U.S.-Led UN Team Ends Iraq Mission 

 By Eileen Alt Powell
 

 BAGHDAD, Iraq (AP) -- Ending a first test of Iraqi compliance with a new
 inspections accord, an American-led team of U.N. weapons experts wound up
 a six-day mission today that took it to a series of sites that Iraq considers
 sensitive. 

 Scott Ritter and the majority of his 50-member team left Iraq today, after
 visiting eight ``sensitive'' sites since arriving Thursday, said Janet Ann Sullivan,
 spokeswoman for the U.N. Special Commission that oversees the inspections. 

 ``All sites were inspected to the satisfaction of the inspection team,'' Sullivan
 said. She would give no other details. 

 ``Sensitive sites'' include ministries and headquarters of intelligence or military
 operations. U.N. teams generally are accompanied by high-ranking Iraqi
 officials on visits to these sites. 

 Iraqi sources, speaking on condition of anonymity, said locations visited by
 Ritter included a barracks of the elite Republican Guards and the Defense
 Ministry. 

 Ritter's mission was widely considered a test of Iraq's compliance with its
 Feb. 23 accord with U.N. Secretary-General Kofi Annan. 

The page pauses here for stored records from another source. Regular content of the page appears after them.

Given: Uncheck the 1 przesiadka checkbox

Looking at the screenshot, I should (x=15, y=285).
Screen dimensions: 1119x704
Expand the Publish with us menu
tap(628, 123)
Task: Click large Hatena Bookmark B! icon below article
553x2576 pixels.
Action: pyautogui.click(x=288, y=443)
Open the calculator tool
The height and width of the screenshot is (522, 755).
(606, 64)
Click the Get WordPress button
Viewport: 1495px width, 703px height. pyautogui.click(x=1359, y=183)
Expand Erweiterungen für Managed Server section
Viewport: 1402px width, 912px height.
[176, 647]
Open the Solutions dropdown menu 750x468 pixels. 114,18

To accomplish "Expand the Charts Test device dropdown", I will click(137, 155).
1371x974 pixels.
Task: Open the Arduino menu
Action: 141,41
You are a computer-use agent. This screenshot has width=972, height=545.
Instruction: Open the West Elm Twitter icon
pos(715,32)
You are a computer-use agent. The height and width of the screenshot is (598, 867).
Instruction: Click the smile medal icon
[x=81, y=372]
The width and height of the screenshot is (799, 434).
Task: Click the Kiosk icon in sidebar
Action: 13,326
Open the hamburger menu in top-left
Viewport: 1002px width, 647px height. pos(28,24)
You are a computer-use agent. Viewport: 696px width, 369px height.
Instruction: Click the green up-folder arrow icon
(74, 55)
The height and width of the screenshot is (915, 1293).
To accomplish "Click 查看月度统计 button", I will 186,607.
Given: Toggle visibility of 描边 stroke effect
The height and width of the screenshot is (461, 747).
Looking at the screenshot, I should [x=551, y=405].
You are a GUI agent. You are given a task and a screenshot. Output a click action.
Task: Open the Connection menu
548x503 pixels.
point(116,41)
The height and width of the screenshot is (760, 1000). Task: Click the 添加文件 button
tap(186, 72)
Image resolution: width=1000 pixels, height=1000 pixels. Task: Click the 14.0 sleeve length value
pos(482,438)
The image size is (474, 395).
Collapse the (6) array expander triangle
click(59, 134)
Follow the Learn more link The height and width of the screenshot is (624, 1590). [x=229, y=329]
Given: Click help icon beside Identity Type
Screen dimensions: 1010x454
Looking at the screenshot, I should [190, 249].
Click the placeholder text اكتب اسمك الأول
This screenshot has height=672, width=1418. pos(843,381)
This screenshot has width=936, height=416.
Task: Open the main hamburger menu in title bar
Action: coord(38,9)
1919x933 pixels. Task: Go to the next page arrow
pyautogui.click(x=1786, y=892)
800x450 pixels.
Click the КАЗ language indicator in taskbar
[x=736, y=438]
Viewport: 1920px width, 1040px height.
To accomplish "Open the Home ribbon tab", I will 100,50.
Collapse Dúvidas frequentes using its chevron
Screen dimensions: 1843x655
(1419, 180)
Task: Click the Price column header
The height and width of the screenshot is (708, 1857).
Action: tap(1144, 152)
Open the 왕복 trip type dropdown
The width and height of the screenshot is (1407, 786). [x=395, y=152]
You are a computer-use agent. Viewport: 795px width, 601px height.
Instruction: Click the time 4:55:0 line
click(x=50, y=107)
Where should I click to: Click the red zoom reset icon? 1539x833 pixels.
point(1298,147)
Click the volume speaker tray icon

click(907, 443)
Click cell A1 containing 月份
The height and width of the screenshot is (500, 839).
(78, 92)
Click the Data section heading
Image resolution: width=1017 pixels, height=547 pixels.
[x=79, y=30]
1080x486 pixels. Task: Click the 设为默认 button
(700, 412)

 In the accord, Iraq agreed to cooperate fully with the U.N. inspectors and to
 open presidential compounds that it earlier had declared off-limits. The accord
 averted a threatened military strike by a U.S.-led coalition. 

 The official Iraqi News Agency quoted Ritter as telling the Iraqi side that he
 ``finished his mission without any problems.'' It gave no other details. 

 .........
 Al-Iraq newspaper, the mouthpiece of pro-government Kurds, said in a
 front-page editorial today that Ritter had ``a record full of conflicts with Iraq''
 and might try to undermine the Annan accord. 

 ``Despite what he has planned to do, he will not get more than what the other
 inspection teams have gotten -- nothing,'' the paper said. 

 ..........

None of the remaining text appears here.